■ PROBLEM TO SOLVE ■
Recast the stretch of lines from the one containing "Task: Click the Step icon in debugger toolbar" through the one containing "(x=449, y=52)" as a JSON list of strings, one per line, skipping any blank lines. Leave the pictures out of the answer.

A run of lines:
● ● ●
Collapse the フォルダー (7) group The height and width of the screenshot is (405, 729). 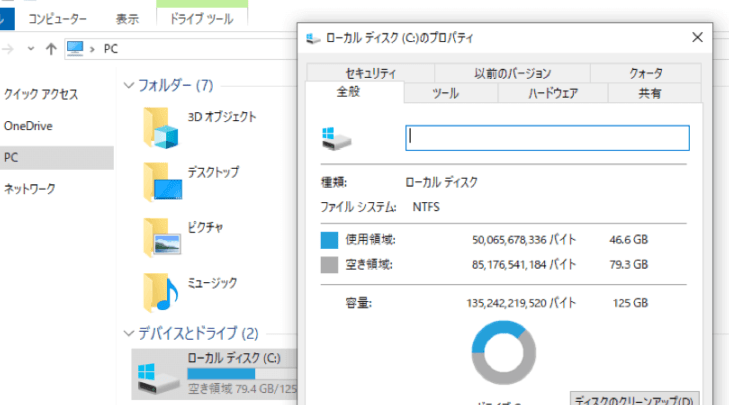coord(127,86)
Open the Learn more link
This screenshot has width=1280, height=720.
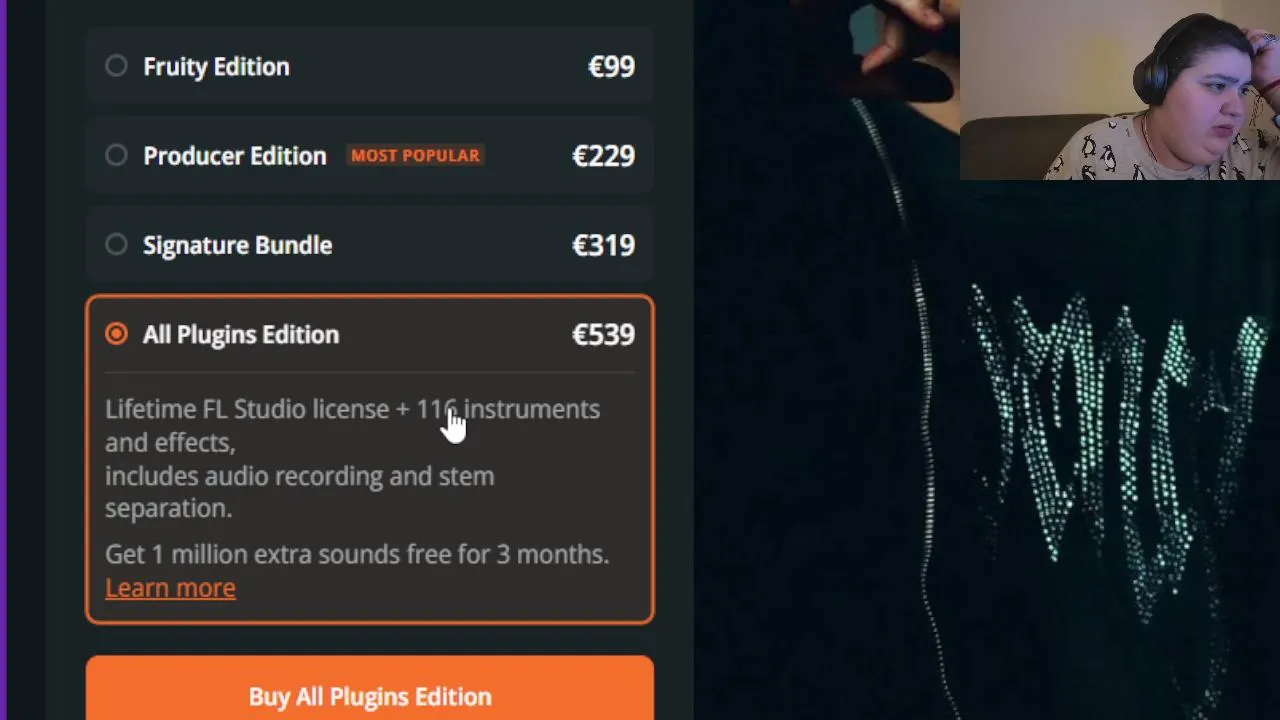[170, 588]
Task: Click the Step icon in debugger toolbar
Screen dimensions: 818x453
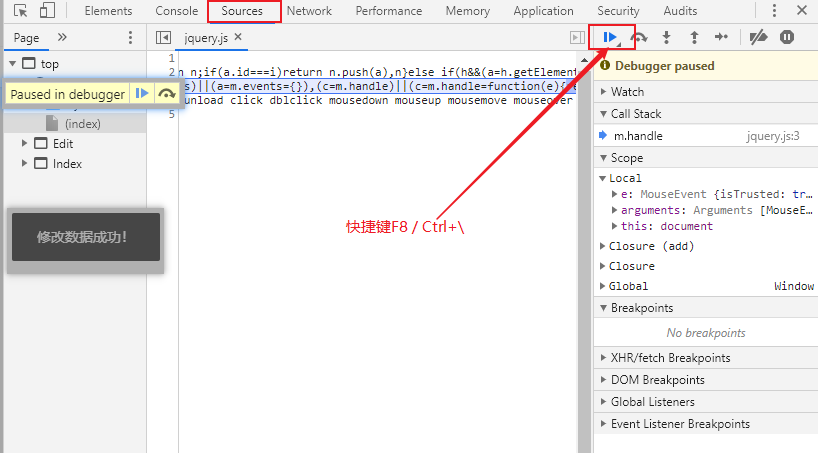Action: (721, 37)
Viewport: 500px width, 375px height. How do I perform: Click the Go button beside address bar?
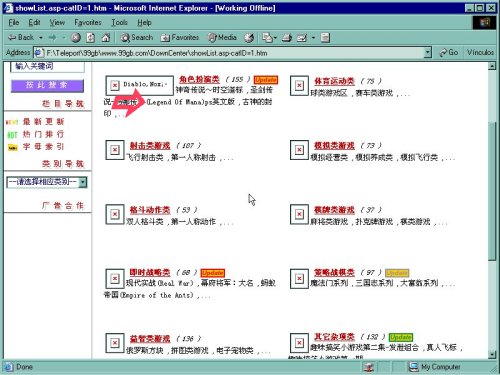(x=449, y=52)
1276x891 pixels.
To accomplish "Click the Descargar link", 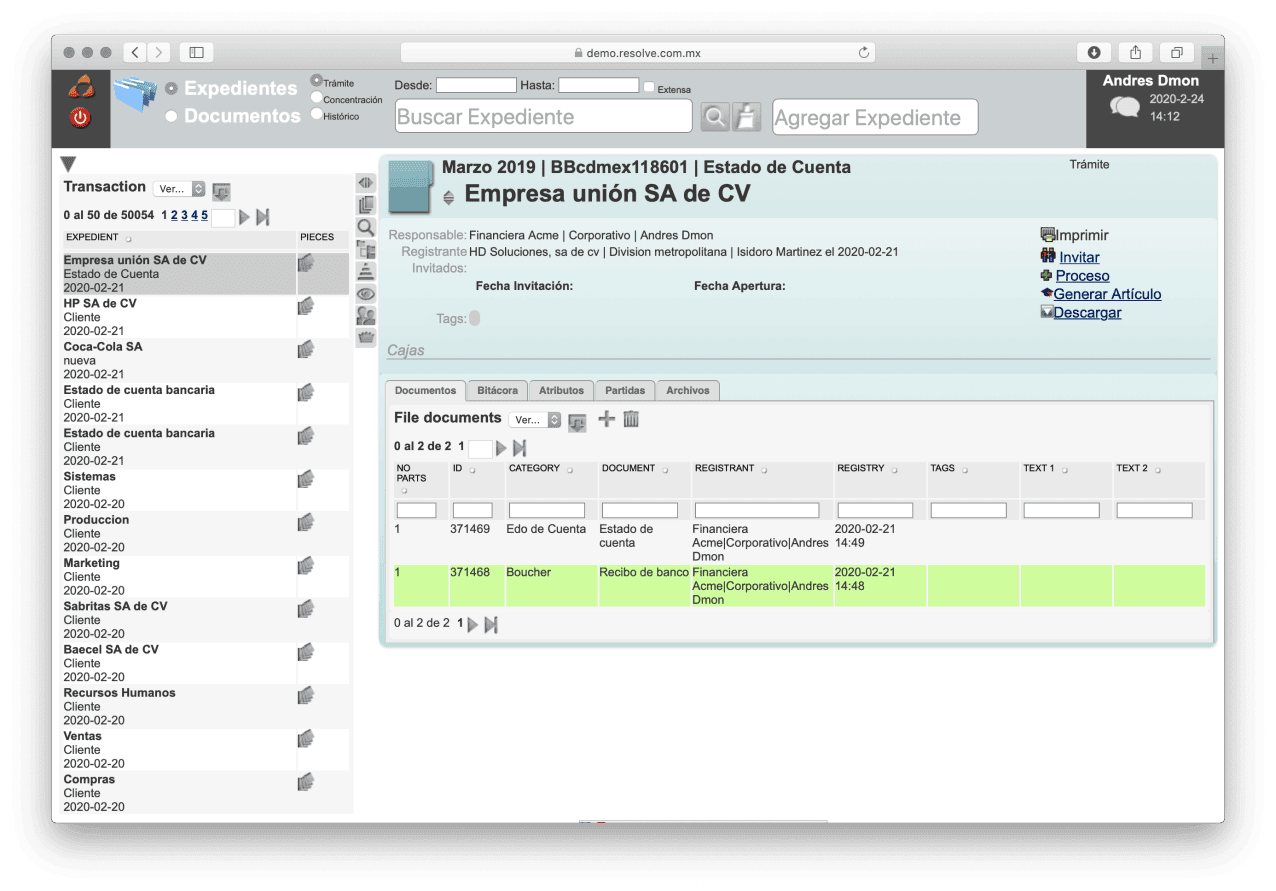I will [x=1087, y=313].
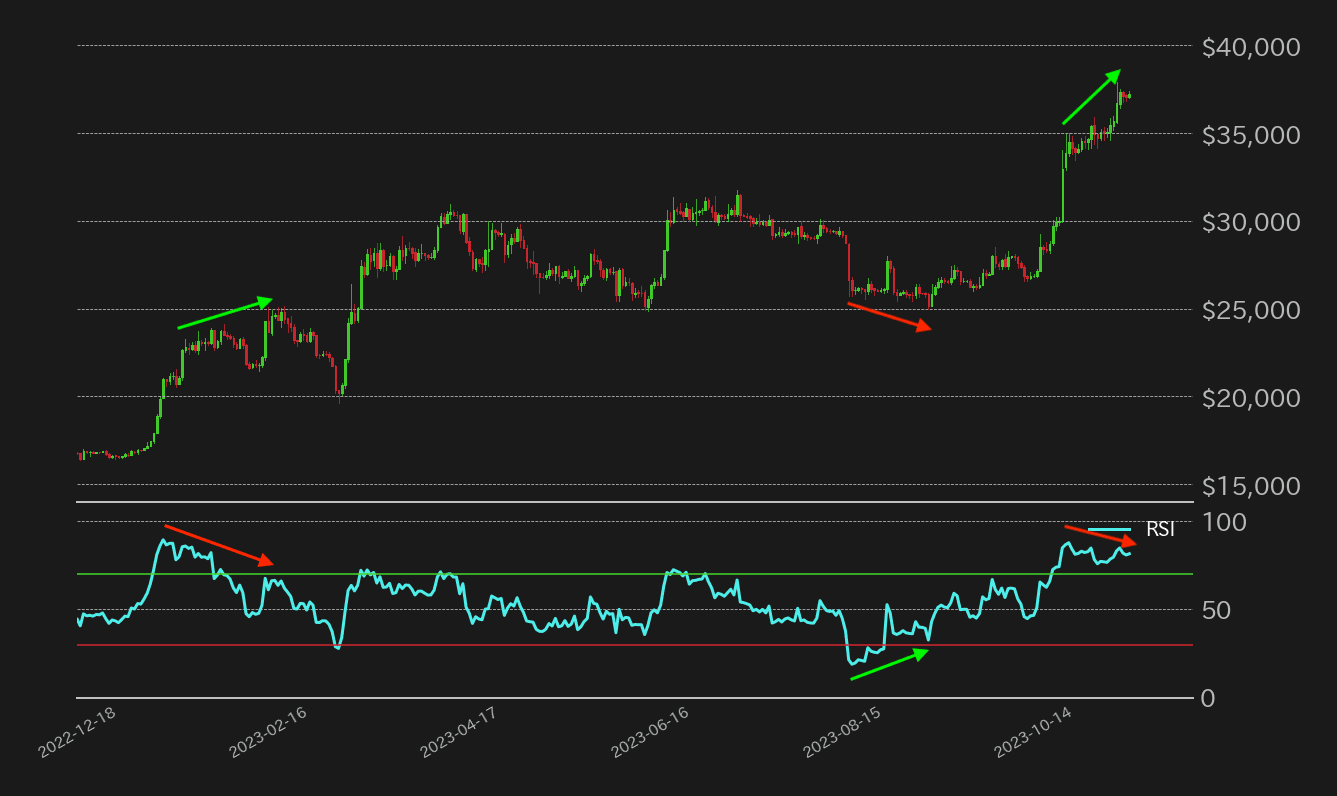The width and height of the screenshot is (1337, 796).
Task: Click the 2023-10-14 date label
Action: tap(1033, 732)
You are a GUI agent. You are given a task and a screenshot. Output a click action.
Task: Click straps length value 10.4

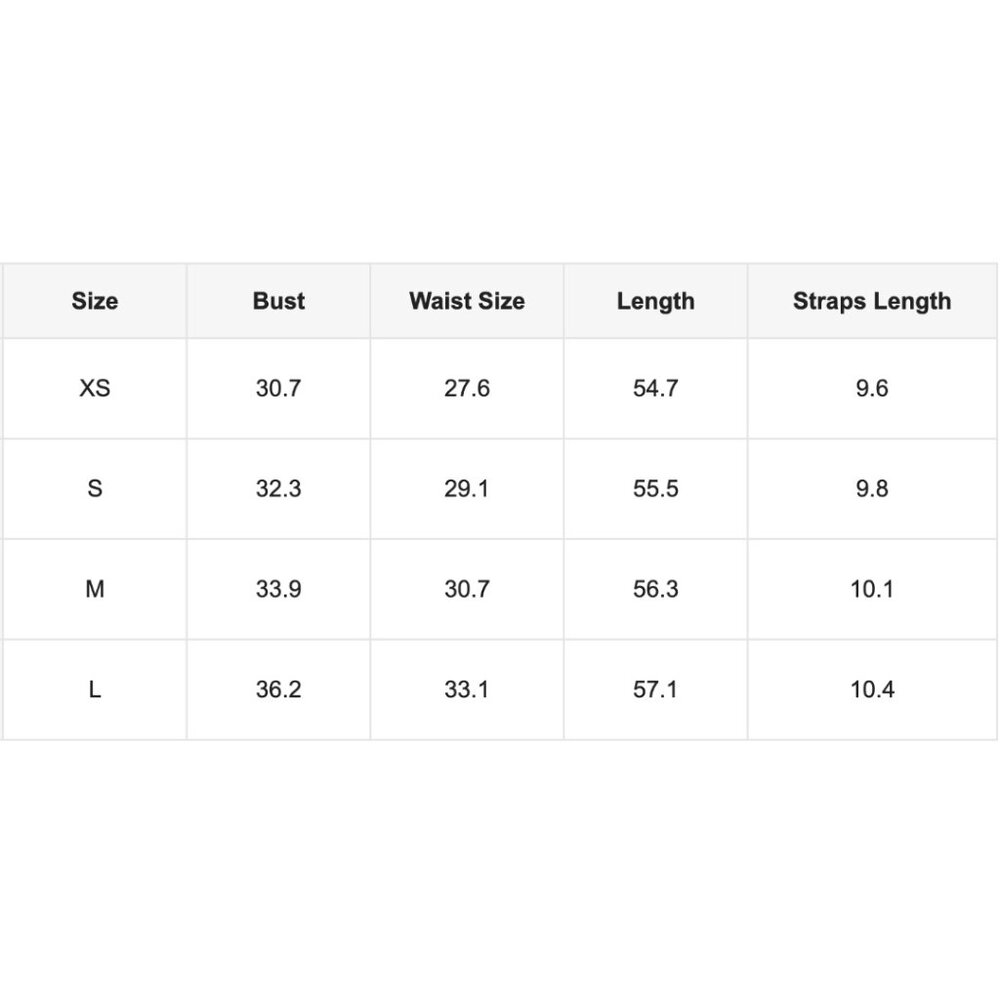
● ● ●
■ FINISHED TASK ■
[
  "Task: Click the Step icon in debugger toolbar",
  "Screen dimensions: 818x453",
  "Action: (721, 37)",
  "Viewport: 500px width, 375px height. How do I perform: Click the Go button beside address bar?",
  "(x=449, y=52)"
]